I recall that in the presence of death I have never felt so much love, seen such devotion given, such support lavished on my father and us, his family. A man dies as he lived. How do we live on after losing someone so integral to our life? He wasn’t just my father, he was my mentor and role model. He was the quiet strength that I never took full advantage of but craved and benefitted from whenever I called.
October in New Jersey. Dad’s memorial service. Out from the blue my body began to tremor. My ma spoke into the microphone about my father and tremors turned to shaking. I inhaled slowly, demanding of myself the impossible, that I had better keep my shit together. No sooner had I finished telling myself that did I lose it. My head dropped and my hands covered my mouth and then my face. My stomach twisted and my heart wrenched. I was sitting on a bench with a eulogy for my father in hand. How? Why? My sister put her hand on my back – I was losing my mind, I wanted to scream. I wanted to stop the service, as if shutting it down would deny the fact that my hero was dead. Dead. The word sounds so absolute. And it is. Life would always be the same but I would not.

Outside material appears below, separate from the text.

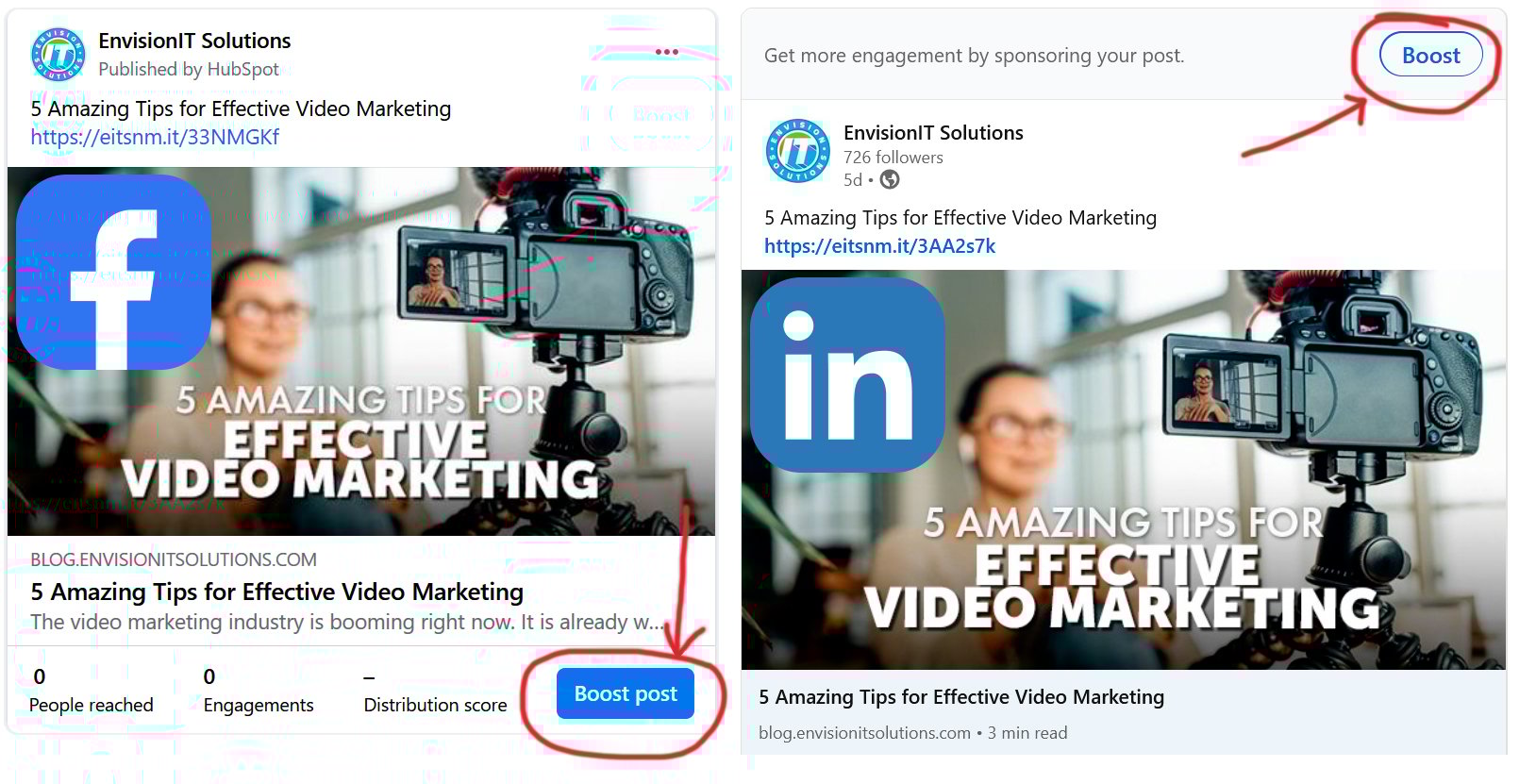Image resolution: width=1536 pixels, height=784 pixels.
Task: Click the Distribution score stat
Action: click(x=435, y=691)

I delivered his eulogy with a croak in my voice – I didn’t sound like myself to myself. I looked into the crowd and saw two of my best friends, two people who have always opened their hearts and home to me over the years. I knew him since first grade and his girlfriend for years. It took everything I had not to break down and sob. I needed, I wanted someone to hug me and not say a word. I felt my strength waning as I spoke, panic setting in as I neared the end of the eulogy. I flashed back to pulling up to the service in the car. The honor guard waiting. The Patriot Riders waiting. Lawrence and Tonya watching their friend approach his father’s memorial service. My mom barely holding it together, being reminded with each passing second why she was there, the hot pricks of the bitterness of loss nudging her forward through the service with me at her side and her other children in tow. The sound of rifles unleashing in a 21 gun salute, causing me to shake violently, my mom squeezing her eyes shut with every round that went off. I was told it was a beautiful eulogy and I know everyone meant it. I’m glad they thought it was beautiful; it was the most horrific experience of my life.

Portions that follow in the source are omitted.